Na formação, estas mulheres aprendiam por exemplo a fazer um currículo ou a ir a uma entrevista de trabalho, “coisas muito básicas, mas que para elas eram uma novidade, porque são mulheres que saíram da escola há muitos anos”, diz Alzinda. Depois, a formação terminou, mas elas tinham um sonho – abrir o Centro Romi. E a AMUCIP uniu forças com a REDE.
Giovana tem 26 anos e é uma das jovens à frente do projeto. Casou aos 17 e tem um filho com sete anos. “A formação e a criação do Centro Romi foi uma experiência nova para todas nós”, diz. “A nossa vida era levar os filhos à escola, fazer almoço, arrumar a casa, fazer jantar, tratar do marido e pouco mais do que isso. Antes, só pegava num lápis e numa caneta para ajudar o meu filho com os trabalhos”.

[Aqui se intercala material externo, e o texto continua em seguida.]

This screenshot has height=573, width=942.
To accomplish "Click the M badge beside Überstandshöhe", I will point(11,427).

Nem o marido, nem os pais, nem sogros se opuseram à participação de Giovana no projeto. O marido disse-lhe até que “seria bom” para ela espairecer, uma vez que estava sempre em casa.
“O Centro Romi é um bocadinho de cada uma de nós. Somos jovens, mas já estamos casadas há algum tempo, e por isso temos muita experiência a cozinhar por exemplo. Depois, nós ciganas gostamos muito de maquilhagem. E temos experiência com crianças também, por causa dos nossos filhos”. No Centro, vão pôr em prática tudo isso: haverá comidas rápidas, como bifanas, sandes e bolos, um espaço criança, onde os clientes do café podem deixar os filhos enquanto comem, e ainda um espaço dedicado à beleza, onde as mulheres poderão ir para fazerem unhas de gel ou serem maquilhadas. “Qualquer pessoa é bem-vinda lá”, diz.

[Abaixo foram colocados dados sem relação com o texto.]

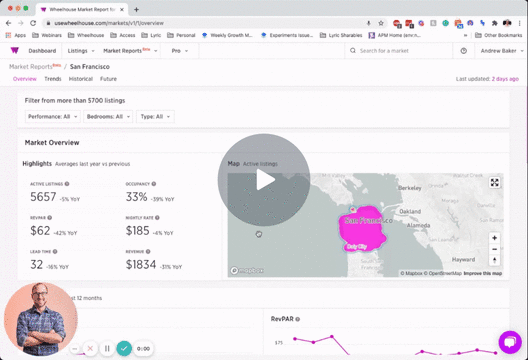Open the Type: All filter dropdown
Viewport: 528px width, 360px height.
[x=155, y=117]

Quer Alzinda quer Giovana destacam a importância do evento, tanto na divulgação do Centro Romi como na missão de mostrar que, tal como nas outras culturas, a cultura cigana tem coisas bonitas e a sua comunidade tem pessoas com valor e que querem trabalhar. “Não nos ponham a todos no mesmo saco”, pede Alzinda. Já Giovana, pede mais oportunidades. “Não nos dão oportunidades. Se não fosse a AMUCIP e a REDE, isto não era possível e nós não estávamos aqui”, lamenta. “Eu tenho muito orgulho em ser cigana. E nós não somos todos iguais”.